Petunjuk dan Ketentuan
Dari abstrak tentang implementasi kebijakan, daftarkan semua topik diskusi yang disebutkan diminati atau diikuti oleh banyak orang.

======== Teks yang Diberikan ========

ARTIKULASI KONSEP IMPLEMENTASI
KEBIJAKAN:
Perspektif, Model dan Kriteria
Pengukurannya
Abstract
Articulation of the policy implementation has gained substantial currency
and popularity among teoriticians and pratitioners. Many now indicate an
interest or involvement in discussion about such topic as policy implementation
perspectives, comparative models of policy implementation, and measurement of
policy implementation. At the same time, perspectives, schools and program have
been introduced and established. In spite of all this interest in policy
implementation concepts and dimensions, there is still no aggreement on what
policy implementation model applicable to all kinds of development programs or
project. This article will explain more detail about policy implementation
concepts, and their perspectives, models and measurement criteria.

======== Data yang Tersedia ========

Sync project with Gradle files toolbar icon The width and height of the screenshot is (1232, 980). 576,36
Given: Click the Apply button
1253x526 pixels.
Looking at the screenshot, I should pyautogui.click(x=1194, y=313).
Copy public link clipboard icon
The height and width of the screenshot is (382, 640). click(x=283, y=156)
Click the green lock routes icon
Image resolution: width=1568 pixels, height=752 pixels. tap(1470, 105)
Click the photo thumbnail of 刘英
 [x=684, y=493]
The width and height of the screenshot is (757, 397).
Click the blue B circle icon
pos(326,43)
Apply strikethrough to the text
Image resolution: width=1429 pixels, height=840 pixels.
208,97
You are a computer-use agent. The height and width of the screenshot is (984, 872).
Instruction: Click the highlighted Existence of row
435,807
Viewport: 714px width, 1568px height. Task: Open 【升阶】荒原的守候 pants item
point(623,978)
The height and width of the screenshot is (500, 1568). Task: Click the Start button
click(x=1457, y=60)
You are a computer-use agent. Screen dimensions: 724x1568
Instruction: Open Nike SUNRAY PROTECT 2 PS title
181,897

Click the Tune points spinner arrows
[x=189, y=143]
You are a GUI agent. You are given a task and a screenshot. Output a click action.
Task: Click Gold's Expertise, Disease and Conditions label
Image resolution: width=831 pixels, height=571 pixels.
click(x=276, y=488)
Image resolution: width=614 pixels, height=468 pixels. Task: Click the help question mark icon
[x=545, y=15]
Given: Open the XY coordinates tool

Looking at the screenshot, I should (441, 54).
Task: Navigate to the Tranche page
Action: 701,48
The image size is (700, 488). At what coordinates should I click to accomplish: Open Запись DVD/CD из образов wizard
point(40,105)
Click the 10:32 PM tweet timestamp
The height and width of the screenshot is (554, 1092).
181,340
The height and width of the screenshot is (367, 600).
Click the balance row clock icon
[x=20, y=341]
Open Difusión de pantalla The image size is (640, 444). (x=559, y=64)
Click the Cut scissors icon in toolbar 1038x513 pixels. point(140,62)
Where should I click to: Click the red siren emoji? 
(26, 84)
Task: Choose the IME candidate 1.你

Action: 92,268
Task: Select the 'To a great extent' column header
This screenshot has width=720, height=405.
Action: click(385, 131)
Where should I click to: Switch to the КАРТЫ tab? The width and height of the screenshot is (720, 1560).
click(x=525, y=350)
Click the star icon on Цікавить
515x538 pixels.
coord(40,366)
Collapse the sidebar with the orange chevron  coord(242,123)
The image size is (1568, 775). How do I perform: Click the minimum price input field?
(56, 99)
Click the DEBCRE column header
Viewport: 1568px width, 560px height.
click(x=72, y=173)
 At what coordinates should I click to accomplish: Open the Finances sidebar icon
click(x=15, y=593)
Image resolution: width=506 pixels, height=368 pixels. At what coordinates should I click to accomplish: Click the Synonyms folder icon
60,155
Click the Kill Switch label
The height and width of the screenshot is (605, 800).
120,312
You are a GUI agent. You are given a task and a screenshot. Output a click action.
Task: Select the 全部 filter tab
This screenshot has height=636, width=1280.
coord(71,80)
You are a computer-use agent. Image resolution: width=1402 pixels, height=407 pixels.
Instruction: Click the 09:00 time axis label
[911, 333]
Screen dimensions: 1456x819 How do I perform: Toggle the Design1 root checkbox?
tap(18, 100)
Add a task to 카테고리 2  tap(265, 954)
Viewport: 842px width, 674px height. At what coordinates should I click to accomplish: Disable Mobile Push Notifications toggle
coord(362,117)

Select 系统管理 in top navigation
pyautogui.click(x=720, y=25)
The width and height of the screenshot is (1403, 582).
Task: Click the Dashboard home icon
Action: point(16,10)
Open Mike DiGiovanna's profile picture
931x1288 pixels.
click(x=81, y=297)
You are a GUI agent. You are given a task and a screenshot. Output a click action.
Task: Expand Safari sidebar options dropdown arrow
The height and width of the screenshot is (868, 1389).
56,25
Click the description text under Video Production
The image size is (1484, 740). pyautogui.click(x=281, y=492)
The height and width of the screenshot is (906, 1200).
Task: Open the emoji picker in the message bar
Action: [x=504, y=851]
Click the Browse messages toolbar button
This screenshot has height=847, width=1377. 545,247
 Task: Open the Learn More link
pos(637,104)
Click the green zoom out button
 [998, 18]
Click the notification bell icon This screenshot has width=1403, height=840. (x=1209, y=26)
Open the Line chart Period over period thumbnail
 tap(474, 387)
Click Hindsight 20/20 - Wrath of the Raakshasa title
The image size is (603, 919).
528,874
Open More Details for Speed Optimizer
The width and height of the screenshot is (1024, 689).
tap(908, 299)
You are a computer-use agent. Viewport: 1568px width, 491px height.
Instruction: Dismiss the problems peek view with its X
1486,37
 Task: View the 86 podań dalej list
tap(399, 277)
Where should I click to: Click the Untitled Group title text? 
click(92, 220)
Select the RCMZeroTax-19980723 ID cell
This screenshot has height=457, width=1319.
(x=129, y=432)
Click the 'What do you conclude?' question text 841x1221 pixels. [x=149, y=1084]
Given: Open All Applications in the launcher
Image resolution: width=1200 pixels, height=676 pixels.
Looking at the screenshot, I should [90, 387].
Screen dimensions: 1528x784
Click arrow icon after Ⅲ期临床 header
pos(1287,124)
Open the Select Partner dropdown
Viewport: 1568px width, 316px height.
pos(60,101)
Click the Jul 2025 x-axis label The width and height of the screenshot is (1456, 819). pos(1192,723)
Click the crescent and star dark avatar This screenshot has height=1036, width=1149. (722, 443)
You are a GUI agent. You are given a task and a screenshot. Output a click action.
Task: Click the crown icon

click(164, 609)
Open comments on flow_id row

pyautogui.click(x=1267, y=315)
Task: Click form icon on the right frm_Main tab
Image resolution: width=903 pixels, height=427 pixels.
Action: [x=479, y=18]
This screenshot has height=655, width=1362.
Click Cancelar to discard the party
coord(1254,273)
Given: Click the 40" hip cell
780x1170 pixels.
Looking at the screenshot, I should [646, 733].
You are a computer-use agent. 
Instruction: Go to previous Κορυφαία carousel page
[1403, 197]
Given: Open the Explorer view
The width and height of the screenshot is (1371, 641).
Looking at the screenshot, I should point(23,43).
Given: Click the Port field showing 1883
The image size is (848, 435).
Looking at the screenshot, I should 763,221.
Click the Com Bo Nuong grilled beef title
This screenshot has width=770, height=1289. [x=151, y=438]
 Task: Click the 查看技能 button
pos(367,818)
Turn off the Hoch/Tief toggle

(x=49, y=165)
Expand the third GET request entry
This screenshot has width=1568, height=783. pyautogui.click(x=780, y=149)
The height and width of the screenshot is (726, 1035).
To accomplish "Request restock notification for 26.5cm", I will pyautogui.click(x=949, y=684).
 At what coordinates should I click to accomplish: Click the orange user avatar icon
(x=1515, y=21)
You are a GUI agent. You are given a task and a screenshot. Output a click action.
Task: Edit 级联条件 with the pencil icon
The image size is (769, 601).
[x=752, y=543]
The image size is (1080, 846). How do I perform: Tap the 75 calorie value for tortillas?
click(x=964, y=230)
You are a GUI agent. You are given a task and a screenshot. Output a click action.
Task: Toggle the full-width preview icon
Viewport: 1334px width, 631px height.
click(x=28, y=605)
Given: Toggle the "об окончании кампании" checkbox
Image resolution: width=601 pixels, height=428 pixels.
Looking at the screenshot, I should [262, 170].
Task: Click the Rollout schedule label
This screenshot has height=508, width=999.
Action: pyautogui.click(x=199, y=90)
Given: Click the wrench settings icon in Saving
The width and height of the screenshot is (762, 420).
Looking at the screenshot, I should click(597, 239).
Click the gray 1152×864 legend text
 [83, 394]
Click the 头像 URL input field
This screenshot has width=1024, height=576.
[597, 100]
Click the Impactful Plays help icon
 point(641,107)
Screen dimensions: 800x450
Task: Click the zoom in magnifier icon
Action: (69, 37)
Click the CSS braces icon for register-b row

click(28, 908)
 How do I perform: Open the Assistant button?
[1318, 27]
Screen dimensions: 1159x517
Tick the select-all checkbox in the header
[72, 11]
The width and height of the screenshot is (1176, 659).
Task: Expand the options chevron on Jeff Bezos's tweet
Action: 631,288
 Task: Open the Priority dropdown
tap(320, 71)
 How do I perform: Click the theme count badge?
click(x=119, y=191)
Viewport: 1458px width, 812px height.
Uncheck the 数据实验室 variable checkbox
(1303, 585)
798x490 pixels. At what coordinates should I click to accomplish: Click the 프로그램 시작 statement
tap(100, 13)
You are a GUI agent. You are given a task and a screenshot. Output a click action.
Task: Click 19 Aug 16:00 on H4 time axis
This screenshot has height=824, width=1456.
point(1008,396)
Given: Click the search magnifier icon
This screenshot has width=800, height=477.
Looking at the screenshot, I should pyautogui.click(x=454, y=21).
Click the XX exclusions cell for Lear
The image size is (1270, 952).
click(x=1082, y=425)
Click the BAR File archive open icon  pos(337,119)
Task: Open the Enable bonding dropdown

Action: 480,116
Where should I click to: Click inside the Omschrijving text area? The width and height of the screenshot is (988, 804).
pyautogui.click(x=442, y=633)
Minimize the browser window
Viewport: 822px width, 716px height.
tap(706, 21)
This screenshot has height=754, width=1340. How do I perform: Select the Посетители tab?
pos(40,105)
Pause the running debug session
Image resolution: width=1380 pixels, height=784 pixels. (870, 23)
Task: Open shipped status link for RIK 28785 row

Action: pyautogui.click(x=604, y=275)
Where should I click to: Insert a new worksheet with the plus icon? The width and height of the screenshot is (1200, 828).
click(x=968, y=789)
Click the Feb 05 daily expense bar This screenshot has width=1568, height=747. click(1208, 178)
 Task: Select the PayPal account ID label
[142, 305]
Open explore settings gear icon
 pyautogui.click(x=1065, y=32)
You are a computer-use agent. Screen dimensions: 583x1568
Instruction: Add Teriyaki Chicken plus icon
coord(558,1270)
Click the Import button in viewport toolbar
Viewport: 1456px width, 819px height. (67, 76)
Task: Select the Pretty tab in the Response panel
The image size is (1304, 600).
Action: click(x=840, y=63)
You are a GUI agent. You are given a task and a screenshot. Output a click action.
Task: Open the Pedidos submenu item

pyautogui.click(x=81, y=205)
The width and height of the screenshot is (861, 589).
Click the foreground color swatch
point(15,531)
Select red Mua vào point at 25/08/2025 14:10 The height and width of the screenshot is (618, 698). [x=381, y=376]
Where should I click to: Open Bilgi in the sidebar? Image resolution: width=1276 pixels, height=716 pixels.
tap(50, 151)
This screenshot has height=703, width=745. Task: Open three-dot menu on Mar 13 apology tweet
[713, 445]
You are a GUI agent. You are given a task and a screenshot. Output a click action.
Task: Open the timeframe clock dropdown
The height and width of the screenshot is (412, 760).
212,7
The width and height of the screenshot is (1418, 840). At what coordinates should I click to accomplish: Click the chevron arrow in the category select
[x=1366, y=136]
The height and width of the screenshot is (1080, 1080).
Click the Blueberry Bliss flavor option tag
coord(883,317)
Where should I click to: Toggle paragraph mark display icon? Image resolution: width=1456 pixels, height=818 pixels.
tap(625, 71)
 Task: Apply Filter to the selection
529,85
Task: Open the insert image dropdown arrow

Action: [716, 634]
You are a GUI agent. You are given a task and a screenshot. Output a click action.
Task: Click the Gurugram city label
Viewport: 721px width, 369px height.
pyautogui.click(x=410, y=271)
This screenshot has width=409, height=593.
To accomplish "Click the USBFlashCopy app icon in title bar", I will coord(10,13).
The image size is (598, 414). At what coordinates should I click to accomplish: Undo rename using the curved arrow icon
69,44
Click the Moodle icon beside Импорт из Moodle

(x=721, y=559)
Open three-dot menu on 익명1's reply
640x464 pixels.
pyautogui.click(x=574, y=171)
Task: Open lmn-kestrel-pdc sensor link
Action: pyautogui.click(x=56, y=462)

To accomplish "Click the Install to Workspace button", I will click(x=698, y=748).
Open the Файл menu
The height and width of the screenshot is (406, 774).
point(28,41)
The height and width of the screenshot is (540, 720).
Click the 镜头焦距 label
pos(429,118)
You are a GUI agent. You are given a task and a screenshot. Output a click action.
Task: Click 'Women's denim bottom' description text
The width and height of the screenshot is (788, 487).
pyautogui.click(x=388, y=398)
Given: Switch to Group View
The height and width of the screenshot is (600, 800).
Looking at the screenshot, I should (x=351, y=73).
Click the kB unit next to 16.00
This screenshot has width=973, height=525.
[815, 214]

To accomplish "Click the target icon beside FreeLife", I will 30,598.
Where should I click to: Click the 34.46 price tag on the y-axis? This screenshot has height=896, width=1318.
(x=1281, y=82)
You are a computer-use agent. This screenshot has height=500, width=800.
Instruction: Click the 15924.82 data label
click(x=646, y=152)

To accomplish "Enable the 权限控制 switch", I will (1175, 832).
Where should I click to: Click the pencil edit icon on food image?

========

Penyelesaian Masalah
1. policy implementation perspectives
2. comparative models of policy implementation
3. measurement of policy implementation